Lines excerpted from a collection:
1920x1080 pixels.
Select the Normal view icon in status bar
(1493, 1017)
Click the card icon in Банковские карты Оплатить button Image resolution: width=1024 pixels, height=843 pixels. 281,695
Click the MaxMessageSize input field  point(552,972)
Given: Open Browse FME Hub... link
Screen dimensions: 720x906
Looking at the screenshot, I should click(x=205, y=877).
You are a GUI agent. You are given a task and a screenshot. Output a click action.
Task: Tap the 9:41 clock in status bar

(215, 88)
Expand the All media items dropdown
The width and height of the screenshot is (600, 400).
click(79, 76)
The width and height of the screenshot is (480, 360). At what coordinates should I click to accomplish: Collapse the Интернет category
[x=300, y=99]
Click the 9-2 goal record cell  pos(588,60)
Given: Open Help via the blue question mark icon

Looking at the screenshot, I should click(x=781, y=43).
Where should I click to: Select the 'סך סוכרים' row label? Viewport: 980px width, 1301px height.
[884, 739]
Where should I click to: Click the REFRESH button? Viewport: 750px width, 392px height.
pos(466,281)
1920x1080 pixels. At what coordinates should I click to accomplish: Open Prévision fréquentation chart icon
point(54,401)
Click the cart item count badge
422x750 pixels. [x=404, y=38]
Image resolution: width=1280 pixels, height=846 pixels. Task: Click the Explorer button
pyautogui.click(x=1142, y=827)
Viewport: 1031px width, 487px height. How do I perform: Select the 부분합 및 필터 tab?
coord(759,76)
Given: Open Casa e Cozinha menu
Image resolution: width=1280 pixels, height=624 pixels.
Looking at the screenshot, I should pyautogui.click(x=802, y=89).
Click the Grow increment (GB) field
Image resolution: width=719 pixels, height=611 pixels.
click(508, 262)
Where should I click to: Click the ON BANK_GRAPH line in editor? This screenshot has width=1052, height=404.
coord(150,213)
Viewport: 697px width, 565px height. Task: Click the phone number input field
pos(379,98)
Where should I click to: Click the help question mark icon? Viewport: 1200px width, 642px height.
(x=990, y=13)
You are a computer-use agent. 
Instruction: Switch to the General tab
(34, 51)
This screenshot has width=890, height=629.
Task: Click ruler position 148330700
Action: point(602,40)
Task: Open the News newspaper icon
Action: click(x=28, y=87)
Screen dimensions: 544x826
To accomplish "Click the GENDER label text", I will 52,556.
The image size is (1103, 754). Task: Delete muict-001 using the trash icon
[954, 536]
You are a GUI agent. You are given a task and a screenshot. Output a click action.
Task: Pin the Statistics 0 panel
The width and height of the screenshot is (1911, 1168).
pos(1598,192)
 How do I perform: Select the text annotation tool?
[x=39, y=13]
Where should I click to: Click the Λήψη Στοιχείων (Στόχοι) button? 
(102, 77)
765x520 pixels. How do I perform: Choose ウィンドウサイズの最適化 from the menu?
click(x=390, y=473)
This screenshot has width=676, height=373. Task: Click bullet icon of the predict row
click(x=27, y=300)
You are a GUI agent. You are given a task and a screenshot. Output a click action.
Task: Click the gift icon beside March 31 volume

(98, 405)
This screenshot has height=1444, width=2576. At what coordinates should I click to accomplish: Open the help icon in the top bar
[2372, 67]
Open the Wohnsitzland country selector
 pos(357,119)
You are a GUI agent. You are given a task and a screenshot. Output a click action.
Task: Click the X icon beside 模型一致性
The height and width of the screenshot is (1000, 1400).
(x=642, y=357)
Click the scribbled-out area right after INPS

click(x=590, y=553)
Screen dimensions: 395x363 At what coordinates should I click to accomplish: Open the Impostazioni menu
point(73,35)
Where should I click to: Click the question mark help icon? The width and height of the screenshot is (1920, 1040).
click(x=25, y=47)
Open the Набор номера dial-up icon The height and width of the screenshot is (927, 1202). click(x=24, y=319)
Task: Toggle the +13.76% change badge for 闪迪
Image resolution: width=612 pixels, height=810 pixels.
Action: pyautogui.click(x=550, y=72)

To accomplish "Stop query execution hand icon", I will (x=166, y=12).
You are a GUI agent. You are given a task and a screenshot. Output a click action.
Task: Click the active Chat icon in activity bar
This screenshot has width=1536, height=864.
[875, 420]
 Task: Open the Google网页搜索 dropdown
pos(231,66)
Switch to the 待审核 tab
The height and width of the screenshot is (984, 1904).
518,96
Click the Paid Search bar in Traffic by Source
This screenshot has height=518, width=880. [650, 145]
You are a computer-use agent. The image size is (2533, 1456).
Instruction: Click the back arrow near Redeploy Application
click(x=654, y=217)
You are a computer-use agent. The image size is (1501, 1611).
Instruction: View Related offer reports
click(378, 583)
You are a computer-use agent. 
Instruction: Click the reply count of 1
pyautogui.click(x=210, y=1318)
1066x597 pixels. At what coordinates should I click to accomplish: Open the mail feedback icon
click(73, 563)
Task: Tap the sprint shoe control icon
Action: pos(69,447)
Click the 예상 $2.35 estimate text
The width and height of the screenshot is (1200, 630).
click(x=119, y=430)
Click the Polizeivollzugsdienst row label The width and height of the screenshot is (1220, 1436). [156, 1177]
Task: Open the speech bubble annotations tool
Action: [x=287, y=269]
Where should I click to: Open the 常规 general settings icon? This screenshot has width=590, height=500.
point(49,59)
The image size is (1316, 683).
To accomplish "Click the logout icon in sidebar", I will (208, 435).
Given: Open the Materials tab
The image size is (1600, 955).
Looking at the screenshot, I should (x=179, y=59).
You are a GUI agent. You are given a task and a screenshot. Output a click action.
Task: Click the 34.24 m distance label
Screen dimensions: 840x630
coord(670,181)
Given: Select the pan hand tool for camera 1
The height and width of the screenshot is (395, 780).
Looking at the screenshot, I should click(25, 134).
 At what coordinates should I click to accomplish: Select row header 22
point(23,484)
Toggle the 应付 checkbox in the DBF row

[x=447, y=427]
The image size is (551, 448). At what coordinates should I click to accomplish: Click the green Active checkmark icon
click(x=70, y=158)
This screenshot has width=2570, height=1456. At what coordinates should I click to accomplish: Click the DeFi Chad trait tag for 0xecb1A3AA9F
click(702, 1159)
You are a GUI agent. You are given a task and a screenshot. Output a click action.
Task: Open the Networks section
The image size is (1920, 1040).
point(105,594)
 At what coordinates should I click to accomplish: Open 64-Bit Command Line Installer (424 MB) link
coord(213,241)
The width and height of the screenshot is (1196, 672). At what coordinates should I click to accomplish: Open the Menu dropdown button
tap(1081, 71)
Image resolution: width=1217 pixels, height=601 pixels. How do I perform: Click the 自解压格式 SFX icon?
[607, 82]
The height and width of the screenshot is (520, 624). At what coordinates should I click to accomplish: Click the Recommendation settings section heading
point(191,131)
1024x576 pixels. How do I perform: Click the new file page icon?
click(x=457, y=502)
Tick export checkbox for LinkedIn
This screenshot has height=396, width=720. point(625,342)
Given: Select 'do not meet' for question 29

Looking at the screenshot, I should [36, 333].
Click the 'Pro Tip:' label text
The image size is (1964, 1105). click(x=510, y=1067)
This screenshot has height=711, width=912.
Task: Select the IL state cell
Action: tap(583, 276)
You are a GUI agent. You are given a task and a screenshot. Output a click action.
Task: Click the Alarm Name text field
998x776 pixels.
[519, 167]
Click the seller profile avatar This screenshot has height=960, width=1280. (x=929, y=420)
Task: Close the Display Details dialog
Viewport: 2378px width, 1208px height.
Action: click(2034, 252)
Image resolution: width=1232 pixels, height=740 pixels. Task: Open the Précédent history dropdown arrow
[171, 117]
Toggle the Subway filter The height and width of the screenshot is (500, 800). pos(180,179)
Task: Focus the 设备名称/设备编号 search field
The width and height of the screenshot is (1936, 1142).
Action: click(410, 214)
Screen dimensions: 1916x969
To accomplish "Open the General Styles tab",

Do this: Transcribe verbatim the lines beginning with the line that contains "will (x=166, y=12)." and continuing through the line that contains "Looking at the screenshot, I should (x=179, y=59).", including both of those lines.

Finished task:
To accomplish "Stop query execution hand icon", I will (x=166, y=12).
You are a GUI agent. You are given a task and a screenshot. Output a click action.
Task: Click the active Chat icon in activity bar
This screenshot has width=1536, height=864.
[875, 420]
 Task: Open the Google网页搜索 dropdown
pos(231,66)
Switch to the 待审核 tab
The height and width of the screenshot is (984, 1904).
518,96
Click the Paid Search bar in Traffic by Source
This screenshot has height=518, width=880. [650, 145]
You are a computer-use agent. The image size is (2533, 1456).
Instruction: Click the back arrow near Redeploy Application
click(x=654, y=217)
You are a computer-use agent. The image size is (1501, 1611).
Instruction: View Related offer reports
click(378, 583)
You are a computer-use agent. 
Instruction: Click the reply count of 1
pyautogui.click(x=210, y=1318)
1066x597 pixels. At what coordinates should I click to accomplish: Open the mail feedback icon
click(73, 563)
Task: Tap the sprint shoe control icon
Action: pos(69,447)
Click the 예상 $2.35 estimate text
The width and height of the screenshot is (1200, 630).
click(x=119, y=430)
Click the Polizeivollzugsdienst row label The width and height of the screenshot is (1220, 1436). [156, 1177]
Task: Open the speech bubble annotations tool
Action: [x=287, y=269]
Where should I click to: Open the 常规 general settings icon? This screenshot has width=590, height=500.
point(49,59)
The image size is (1316, 683).
To accomplish "Click the logout icon in sidebar", I will (208, 435).
Given: Open the Materials tab
The image size is (1600, 955).
Looking at the screenshot, I should (x=179, y=59).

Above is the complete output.